My brain hurts and I'd really appreciate some help with this formula. I am currently at 0m travelling 50m/s. I want to decelerate and come to a stop at 10m in exactly 0.5 seconds. What should be my acceleration to achieve this.
No mechanics formula I know of lets me specify a start speed, end speed, distance, and time and gives me an acceleration. Any help is appreciated.
You know that $$x=x_0+v_0t+\frac{1}{2}at^2$$ $$v=v_0+at$$
with $\,x_0=0,\,v_0=50,\,x=100,v=0\,t=0.5$.
So, $$0=50+0.5a\Rightarrow a=-100\,[\text{m/s}^2]$$
But $$0+50\cdot0.5-\frac{1}{2}(-100)0.5^2=12.5\,[\text{m}]$$
And that's not even near of what you want.
So, I'm inclined to use a piecewise acceleration function (accelerate with $a_1$ until you hit $X$ meters, and then deccelerate with $a_2$ to exactly stop at the 100m mark).

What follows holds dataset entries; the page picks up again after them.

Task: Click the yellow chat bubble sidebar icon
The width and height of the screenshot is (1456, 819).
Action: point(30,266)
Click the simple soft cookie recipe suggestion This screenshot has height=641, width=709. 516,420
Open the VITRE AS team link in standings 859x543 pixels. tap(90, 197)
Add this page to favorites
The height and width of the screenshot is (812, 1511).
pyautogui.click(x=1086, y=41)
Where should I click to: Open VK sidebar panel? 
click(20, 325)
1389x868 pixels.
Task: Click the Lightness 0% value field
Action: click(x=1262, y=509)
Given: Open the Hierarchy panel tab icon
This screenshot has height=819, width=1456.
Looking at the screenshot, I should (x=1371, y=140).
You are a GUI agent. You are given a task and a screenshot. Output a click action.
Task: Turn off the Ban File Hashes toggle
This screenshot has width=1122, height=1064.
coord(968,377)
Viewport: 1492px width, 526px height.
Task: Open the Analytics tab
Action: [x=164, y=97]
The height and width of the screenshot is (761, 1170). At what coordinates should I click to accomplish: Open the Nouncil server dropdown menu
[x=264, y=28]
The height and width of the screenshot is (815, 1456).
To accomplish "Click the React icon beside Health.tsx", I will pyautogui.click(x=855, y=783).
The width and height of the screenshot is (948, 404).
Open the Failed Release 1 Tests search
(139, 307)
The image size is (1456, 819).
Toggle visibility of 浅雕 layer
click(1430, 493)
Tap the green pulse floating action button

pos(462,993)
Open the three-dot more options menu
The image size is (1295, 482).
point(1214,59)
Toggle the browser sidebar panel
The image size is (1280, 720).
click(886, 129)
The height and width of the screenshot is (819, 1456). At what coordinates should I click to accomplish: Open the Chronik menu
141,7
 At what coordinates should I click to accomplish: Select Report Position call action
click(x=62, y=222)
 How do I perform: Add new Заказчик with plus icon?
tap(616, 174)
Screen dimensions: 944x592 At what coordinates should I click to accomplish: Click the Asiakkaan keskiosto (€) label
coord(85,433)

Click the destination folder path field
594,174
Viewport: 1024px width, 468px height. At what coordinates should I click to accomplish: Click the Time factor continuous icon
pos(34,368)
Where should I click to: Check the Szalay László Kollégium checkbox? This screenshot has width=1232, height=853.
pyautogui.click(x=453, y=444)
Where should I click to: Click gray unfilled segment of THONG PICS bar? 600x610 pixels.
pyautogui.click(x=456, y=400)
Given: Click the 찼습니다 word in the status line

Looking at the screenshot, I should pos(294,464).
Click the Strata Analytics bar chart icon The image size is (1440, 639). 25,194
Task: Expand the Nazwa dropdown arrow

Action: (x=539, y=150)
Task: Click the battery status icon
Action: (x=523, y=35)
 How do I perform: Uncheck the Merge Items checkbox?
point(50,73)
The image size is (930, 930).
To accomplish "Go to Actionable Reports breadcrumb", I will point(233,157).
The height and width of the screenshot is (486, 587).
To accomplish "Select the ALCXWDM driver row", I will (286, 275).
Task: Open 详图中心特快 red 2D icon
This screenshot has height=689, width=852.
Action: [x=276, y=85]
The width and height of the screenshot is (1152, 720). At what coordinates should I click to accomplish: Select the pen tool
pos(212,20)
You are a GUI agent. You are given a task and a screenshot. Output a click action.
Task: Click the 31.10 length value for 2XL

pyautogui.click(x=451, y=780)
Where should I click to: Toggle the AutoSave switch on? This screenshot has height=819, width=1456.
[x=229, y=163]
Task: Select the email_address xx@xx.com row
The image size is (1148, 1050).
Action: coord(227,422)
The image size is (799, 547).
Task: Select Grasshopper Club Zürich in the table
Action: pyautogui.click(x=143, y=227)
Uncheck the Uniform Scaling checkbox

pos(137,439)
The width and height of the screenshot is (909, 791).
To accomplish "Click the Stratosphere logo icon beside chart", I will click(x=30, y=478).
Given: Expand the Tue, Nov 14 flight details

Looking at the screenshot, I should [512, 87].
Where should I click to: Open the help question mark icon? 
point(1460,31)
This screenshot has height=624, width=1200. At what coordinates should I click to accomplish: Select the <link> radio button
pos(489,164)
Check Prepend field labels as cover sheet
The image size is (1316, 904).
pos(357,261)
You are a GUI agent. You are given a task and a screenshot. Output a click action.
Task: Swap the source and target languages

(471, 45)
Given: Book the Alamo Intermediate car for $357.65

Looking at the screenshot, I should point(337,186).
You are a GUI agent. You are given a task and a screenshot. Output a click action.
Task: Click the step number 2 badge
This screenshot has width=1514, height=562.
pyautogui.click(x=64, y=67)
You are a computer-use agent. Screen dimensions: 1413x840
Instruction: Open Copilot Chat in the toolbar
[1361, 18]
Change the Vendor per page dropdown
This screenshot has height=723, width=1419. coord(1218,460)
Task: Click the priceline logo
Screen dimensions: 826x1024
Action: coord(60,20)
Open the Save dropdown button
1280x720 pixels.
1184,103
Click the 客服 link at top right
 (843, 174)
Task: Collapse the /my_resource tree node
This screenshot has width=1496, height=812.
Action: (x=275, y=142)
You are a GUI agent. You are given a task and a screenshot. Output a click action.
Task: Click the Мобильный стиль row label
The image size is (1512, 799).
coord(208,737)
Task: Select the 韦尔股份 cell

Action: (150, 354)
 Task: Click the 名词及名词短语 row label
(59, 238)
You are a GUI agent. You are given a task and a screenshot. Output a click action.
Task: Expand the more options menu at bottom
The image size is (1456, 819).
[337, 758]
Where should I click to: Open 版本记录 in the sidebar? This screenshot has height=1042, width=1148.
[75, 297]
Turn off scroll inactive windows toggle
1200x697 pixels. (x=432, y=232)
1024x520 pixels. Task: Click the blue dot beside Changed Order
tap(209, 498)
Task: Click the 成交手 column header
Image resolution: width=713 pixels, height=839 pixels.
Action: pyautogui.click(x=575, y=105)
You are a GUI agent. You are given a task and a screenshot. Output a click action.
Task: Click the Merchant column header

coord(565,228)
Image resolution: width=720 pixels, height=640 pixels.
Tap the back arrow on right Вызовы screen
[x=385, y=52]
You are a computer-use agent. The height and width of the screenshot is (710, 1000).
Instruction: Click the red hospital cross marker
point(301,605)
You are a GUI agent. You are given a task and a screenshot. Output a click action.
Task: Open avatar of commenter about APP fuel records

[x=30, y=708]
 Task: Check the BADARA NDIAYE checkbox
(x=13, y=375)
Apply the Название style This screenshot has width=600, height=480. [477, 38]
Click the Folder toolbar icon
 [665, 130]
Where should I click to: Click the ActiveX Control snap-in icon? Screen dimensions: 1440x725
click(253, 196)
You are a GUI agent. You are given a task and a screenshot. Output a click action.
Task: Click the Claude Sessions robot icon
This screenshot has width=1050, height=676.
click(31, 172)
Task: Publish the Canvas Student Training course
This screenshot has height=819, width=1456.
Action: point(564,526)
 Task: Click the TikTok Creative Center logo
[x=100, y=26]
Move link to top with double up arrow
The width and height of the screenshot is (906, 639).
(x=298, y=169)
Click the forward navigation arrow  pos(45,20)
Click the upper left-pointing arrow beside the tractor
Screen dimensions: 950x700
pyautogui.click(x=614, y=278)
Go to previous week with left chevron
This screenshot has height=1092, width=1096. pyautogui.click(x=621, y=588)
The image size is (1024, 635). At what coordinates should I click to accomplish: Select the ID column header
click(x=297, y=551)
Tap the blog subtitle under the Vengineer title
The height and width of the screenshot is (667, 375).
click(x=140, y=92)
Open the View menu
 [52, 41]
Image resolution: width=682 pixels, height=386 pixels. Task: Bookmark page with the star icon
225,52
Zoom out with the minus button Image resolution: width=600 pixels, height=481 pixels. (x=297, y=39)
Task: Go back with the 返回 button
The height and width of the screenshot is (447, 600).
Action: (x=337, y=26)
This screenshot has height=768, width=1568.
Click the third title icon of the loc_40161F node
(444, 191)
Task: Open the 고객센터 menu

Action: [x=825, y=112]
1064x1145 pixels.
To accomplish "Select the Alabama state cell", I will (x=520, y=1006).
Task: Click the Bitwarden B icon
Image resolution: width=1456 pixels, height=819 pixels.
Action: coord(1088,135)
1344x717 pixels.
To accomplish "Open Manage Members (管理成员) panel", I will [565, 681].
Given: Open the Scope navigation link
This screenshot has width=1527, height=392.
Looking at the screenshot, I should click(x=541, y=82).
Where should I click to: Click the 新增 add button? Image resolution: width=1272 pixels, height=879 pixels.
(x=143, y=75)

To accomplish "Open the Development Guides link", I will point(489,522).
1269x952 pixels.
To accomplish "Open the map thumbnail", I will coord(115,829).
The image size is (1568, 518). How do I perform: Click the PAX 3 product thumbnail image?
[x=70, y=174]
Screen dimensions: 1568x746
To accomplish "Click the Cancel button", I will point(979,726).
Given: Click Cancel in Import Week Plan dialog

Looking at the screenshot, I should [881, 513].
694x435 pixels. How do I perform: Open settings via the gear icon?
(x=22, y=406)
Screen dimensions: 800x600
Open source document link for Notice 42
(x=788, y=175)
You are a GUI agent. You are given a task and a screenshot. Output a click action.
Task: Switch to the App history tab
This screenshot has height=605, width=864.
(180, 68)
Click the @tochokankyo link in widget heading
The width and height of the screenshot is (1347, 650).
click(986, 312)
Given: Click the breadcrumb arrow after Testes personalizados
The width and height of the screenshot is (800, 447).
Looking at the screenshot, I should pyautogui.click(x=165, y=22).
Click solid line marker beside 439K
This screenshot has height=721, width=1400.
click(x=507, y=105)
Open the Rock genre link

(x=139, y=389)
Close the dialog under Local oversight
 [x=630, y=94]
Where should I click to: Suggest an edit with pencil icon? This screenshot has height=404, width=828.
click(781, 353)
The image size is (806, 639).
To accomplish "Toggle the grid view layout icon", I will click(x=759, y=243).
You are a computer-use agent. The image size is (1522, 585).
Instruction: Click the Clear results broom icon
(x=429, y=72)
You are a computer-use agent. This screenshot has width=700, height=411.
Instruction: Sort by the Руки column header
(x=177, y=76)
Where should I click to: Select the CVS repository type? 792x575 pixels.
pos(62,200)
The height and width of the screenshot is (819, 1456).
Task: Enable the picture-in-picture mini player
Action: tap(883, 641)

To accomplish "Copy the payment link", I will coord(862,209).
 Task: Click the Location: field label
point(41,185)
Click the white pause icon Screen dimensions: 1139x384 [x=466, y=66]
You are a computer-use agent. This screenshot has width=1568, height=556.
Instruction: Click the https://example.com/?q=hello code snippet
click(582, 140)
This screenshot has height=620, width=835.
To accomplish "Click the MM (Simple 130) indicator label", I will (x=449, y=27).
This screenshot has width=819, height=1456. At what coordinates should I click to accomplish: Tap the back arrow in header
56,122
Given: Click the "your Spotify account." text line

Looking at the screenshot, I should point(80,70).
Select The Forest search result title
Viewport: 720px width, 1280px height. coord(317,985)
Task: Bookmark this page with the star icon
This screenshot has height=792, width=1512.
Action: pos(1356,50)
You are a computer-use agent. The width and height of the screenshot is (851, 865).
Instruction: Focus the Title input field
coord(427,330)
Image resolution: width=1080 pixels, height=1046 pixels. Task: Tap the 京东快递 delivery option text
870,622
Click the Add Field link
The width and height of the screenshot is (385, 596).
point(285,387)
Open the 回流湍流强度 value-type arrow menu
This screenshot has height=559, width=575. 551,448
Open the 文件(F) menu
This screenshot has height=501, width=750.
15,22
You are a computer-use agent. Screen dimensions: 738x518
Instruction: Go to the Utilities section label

Since other users showed that it can't be constant. Let's check the next simplest type: linear.
So assume
$$a(t) = mt+b$$
We know that $$v(t)-v(0)=\int_0^ta(t)\,\mathrm dt$$ and $$x(t)-x(0)=\int_0^t v(t)\,\mathrm dt$$
Starting with the first equation, we know that
$$0-50=\left[\frac{1}{2}mt^2+bt\right]_0^{0.5}$$
which simplifies to $$\frac{m}{8}+\frac{b}{2}=-50$$
Next we know that
$$v(t)=v(0)+\int_0^ta(t)\,\mathrm dt=v(0)+\left[\frac{1}{2}mt^2+bt\right]_0^t=50+\frac{1}{2}mt^2+bt$$
$$x(0.5)-x(0)=100=\int_0^{0.5}50+\frac{1}{2}mt^2+bt\,\mathrm dt$$
which simplifies to $$\frac{m}{48}+\frac{b}{8}=75$$
The intersection of these lines is at $m=-8400,b=2000$
So $$\boxed{a(t)=\left(-8400\frac{\mathrm{m}}{\mathrm{s}^3}\right)t+2000\frac{\mathrm{m}}{\mathrm{s}^2}}$$
Let's check our math.
Assume $a(t)=-8400t+2000$.
$$v(t)=\int_0^ta(t)\,\mathrm dt=\int_0^t-8400t+2000\,\mathrm dt=-4200t^2+2000t+c$$
Well $v(0)=50$ so $c=50$
$$v(t)=-4200t^2+2000t+50$$
We also know that $v(0.5)=0$
$$0=v(0.5)=-4200(0.5)^2+2000(0.5)+50=-1050+1000+50=0$$
Good.
Now $$x(t)=\int_0^tv(t)\,\mathrm dt=\int_0^t-4200t^2+2000t+50\,\mathrm dt=-1400t^3+1000t^2+50t+c$$
Again, we know $x(0)=0$ so $c=0$
$$x(t) = -1400t^3+1000t^2+50t$$
Last check: $$x(0.5)=100=-1400(0.5)^3+1000(0.5)^2+50(0.5)=-175+250+25=100$$
Check!
We're correct, now!
Since you just changed the problem, the new equation you get using this method is
$$a(t)=240t-160$$
If you don't decelerate at all, you will only cover $25$m in the half second, so you need to accelerate to cover the distance in that time. One approach would be to accelerate constantly for the half second, reach the $100$m point, and stop instantaneously. That gives $100=50 \cdot 0.5 + \frac 12 a (0.5)^2, a=8\cdot 75=600$m/s$^2$, or over $60 g$!?!?